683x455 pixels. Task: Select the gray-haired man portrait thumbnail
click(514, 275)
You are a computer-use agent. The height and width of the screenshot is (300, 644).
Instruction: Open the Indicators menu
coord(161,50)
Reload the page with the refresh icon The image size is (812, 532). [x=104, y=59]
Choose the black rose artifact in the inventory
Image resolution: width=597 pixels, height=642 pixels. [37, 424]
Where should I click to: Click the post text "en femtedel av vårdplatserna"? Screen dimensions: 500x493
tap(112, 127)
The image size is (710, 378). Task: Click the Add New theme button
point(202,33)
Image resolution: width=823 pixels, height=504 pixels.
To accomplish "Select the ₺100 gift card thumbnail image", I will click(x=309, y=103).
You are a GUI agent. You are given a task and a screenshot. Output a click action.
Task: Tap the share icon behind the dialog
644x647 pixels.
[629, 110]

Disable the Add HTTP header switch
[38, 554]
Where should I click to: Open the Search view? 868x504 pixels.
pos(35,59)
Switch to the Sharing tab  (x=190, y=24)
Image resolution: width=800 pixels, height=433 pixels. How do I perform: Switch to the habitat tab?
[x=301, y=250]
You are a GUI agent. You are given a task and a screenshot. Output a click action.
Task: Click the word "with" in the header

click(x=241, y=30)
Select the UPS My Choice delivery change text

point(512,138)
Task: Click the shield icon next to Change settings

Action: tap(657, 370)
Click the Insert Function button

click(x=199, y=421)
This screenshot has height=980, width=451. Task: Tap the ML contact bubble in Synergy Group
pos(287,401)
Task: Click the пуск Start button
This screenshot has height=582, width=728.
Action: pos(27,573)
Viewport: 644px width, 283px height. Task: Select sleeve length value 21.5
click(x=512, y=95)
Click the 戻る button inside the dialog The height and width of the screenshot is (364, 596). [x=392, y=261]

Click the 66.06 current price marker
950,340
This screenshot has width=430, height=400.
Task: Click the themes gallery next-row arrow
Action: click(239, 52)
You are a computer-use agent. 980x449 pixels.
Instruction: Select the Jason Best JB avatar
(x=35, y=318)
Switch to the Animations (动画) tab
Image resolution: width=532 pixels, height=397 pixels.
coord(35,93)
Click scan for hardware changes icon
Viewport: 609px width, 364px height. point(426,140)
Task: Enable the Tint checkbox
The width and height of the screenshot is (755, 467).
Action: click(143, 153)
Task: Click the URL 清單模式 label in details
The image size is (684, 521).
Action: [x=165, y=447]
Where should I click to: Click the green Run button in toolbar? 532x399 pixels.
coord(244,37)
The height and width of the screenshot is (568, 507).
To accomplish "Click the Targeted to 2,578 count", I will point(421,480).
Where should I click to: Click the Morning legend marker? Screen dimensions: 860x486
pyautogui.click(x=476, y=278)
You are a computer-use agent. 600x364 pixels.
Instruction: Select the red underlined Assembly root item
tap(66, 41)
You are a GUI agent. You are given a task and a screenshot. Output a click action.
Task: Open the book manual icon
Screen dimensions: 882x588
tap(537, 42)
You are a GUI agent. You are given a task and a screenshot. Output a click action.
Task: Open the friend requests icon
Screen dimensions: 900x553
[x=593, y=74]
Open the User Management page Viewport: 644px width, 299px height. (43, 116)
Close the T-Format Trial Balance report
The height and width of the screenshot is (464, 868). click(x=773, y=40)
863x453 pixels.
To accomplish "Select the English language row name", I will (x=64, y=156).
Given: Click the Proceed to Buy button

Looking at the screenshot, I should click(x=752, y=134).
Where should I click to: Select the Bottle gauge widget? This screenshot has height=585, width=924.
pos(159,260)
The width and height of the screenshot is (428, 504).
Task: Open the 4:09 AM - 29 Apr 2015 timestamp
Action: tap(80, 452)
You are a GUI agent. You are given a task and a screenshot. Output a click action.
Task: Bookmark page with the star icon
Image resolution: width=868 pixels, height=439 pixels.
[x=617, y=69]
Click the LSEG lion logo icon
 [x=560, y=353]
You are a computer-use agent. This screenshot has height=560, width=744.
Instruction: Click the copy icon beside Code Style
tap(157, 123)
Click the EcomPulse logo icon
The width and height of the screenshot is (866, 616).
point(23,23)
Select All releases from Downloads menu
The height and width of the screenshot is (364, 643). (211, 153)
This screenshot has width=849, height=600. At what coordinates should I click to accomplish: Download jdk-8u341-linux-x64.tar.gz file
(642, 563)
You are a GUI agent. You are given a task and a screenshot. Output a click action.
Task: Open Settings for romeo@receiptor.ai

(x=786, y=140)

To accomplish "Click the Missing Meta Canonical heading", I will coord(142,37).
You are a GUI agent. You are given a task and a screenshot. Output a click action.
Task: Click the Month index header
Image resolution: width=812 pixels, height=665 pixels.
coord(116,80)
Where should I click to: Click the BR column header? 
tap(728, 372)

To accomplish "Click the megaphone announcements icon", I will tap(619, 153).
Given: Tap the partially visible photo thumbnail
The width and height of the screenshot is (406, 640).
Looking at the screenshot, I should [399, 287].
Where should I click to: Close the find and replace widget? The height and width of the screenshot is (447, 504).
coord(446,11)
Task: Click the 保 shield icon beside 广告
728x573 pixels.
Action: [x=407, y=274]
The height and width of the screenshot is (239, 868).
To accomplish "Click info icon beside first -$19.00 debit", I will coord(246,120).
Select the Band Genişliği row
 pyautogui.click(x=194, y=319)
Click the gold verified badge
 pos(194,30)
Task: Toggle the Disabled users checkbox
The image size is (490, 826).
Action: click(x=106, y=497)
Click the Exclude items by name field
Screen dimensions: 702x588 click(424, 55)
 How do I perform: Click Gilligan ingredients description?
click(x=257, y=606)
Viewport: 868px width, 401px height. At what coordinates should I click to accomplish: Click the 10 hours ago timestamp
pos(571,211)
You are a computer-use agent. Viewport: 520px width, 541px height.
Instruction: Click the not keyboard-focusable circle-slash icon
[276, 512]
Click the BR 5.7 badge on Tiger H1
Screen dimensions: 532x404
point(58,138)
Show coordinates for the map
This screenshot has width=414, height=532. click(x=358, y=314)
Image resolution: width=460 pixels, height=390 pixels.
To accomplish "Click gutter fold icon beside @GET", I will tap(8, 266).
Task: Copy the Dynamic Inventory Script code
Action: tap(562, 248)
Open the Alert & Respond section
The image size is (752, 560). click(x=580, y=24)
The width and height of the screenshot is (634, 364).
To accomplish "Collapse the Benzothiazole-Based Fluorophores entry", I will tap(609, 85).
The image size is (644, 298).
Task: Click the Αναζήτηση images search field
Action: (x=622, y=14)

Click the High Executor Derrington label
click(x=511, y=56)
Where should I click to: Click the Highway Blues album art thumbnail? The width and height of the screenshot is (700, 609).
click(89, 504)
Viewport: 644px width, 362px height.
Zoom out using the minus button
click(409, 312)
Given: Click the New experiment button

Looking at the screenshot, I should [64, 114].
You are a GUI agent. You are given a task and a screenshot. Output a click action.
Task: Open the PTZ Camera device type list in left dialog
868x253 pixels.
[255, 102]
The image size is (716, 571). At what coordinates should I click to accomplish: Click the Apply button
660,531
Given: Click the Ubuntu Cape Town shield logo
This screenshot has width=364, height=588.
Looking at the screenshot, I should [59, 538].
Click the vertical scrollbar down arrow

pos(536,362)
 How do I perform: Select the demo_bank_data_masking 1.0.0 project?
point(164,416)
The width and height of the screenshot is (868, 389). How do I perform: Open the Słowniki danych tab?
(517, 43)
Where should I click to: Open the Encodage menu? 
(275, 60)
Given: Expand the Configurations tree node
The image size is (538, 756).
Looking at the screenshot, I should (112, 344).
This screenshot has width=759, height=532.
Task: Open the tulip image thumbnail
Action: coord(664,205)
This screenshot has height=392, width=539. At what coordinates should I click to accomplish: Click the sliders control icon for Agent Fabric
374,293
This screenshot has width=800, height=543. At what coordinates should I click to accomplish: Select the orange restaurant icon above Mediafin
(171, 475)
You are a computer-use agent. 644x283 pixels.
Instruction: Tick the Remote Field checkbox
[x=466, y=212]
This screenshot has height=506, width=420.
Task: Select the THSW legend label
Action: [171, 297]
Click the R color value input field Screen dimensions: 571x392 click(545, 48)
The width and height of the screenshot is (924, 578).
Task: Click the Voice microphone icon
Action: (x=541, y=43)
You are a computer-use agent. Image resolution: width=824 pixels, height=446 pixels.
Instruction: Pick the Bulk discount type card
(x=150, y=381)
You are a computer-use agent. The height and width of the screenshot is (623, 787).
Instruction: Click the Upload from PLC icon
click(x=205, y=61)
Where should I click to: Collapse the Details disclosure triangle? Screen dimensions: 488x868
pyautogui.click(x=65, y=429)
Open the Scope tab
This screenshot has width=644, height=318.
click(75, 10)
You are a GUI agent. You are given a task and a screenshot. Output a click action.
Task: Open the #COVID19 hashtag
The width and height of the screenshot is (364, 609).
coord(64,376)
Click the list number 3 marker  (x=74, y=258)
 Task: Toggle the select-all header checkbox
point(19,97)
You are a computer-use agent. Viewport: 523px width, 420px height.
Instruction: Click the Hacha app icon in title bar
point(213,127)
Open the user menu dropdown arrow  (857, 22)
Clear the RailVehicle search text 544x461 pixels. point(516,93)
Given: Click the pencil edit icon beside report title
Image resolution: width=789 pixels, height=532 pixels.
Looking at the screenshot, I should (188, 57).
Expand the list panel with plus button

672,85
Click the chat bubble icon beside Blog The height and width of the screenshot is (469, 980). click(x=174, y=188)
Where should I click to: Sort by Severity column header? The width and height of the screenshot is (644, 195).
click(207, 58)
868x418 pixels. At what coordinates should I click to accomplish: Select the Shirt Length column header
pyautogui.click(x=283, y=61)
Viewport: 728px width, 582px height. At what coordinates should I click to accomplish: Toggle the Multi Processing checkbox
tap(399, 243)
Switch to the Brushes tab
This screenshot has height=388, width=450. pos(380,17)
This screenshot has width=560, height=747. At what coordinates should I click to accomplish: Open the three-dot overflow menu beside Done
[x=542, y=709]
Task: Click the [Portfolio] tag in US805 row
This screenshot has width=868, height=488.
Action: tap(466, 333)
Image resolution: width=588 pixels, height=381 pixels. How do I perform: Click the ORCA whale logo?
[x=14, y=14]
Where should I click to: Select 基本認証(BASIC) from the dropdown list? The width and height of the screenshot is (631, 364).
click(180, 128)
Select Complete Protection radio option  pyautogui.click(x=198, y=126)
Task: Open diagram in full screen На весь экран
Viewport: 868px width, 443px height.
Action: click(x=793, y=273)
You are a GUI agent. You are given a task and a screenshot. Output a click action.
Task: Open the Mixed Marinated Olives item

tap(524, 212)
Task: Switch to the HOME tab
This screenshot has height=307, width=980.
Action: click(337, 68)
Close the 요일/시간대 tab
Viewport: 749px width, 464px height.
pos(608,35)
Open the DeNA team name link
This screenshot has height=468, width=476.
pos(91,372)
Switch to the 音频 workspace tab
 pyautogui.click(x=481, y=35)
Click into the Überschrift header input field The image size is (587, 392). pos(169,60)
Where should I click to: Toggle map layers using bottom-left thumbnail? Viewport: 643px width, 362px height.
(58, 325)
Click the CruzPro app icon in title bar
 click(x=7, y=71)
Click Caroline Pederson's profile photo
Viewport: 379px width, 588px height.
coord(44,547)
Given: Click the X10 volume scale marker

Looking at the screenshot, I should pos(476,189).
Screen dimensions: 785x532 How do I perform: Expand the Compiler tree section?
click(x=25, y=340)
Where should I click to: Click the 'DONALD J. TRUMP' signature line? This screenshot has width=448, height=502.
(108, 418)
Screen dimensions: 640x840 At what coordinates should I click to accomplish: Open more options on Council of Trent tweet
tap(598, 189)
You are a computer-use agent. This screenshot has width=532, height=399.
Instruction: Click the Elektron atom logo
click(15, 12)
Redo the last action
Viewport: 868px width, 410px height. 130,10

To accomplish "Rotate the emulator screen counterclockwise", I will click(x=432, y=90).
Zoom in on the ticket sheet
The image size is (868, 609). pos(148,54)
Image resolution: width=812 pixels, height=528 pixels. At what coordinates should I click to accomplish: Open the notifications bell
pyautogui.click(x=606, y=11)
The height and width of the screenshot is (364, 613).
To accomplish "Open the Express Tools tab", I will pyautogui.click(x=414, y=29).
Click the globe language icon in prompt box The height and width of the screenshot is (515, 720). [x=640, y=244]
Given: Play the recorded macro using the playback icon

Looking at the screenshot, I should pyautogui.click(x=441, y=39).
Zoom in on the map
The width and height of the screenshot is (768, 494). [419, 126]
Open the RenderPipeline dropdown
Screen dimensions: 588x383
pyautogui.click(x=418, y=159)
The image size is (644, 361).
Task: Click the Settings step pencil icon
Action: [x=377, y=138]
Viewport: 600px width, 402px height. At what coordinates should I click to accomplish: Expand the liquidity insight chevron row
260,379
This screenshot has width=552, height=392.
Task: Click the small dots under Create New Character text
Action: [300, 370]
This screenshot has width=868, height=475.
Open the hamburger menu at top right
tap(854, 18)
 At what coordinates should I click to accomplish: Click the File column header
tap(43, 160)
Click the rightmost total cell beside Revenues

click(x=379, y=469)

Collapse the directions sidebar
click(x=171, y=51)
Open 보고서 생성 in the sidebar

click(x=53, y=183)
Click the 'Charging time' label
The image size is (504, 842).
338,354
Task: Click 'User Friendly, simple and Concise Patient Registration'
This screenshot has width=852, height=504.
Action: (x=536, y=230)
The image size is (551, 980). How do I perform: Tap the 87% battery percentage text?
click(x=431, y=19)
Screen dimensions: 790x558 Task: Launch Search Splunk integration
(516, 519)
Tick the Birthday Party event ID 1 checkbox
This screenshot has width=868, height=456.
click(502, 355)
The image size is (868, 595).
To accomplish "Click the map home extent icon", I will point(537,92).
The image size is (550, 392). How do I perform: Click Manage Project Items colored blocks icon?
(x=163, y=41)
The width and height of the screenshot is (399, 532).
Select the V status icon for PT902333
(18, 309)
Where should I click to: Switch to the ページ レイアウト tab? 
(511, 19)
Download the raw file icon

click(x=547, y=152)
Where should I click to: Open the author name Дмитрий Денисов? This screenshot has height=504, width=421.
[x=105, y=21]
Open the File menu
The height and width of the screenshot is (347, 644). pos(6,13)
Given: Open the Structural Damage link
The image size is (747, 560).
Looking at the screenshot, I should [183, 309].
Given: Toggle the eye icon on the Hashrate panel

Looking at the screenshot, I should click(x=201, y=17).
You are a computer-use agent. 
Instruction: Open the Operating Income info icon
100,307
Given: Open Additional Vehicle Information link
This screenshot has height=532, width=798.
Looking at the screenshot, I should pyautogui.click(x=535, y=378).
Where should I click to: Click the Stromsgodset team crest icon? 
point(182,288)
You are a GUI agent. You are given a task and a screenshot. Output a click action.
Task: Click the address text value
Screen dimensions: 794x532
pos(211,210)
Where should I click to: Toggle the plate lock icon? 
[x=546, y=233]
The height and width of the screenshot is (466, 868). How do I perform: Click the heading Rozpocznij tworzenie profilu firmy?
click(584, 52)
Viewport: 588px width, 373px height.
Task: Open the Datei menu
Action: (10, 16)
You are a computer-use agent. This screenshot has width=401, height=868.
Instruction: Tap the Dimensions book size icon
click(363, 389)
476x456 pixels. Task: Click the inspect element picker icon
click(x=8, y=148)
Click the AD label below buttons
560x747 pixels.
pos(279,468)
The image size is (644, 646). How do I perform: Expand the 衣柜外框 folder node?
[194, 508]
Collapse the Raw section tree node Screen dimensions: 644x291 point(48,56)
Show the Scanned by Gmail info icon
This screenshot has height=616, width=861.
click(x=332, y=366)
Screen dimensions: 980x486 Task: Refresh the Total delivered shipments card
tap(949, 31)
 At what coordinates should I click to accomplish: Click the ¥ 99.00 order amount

┄┄┄┄┄┄

▸ **TASK GOAL**
Please report, as a bare number, how many lines of the data contain the word "computer".

▸ **RESULT OF THIS TASK**
12